**SHORT PROBLEM:** Render the listing below as a numbered list, one line per item, skipping blank lines and omitting the pictures.

**** DATA IN THIS EXERCISE ****

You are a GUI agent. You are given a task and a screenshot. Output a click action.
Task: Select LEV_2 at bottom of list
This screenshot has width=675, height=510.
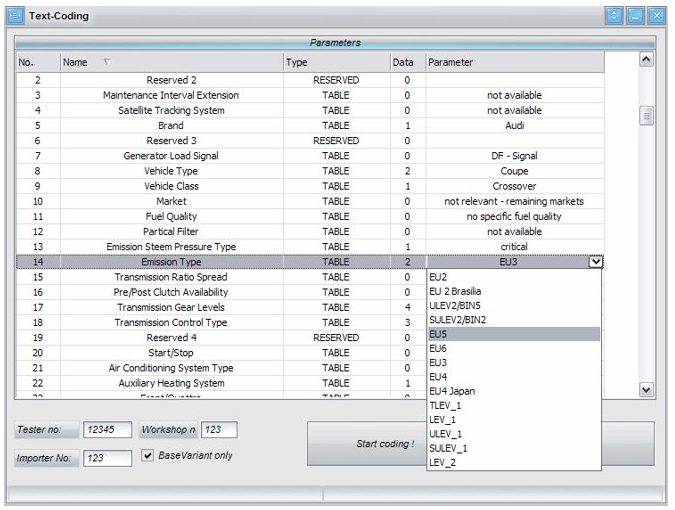tap(442, 463)
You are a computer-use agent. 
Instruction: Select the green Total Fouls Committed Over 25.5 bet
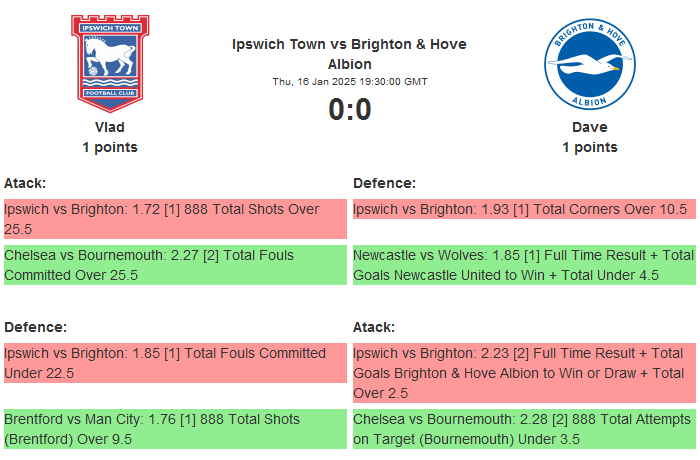(x=174, y=265)
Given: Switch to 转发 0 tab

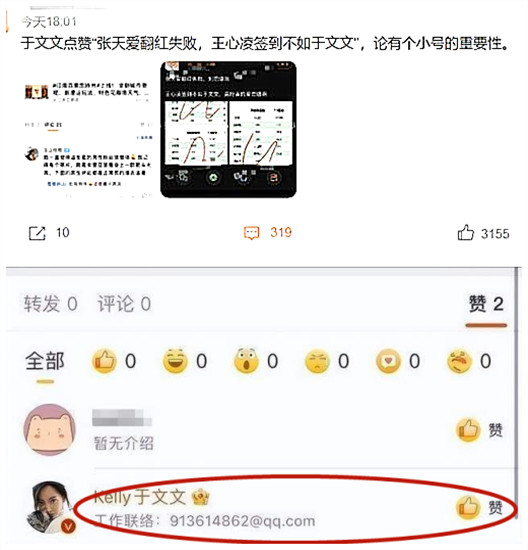Looking at the screenshot, I should [x=51, y=304].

****

**EXERCISE RESPONSE:**
1. You are a GUI agent. You are given a task and a screenshot. Output a click action.
2. Task: Select LEV_2 at bottom of list
3. This screenshot has width=675, height=510.
4. tap(442, 463)
5. You are a computer-use agent. 
6. Instruction: Select the green Total Fouls Committed Over 25.5 bet
7. (x=174, y=265)
8. Given: Switch to 转发 0 tab
9. Looking at the screenshot, I should [x=51, y=304].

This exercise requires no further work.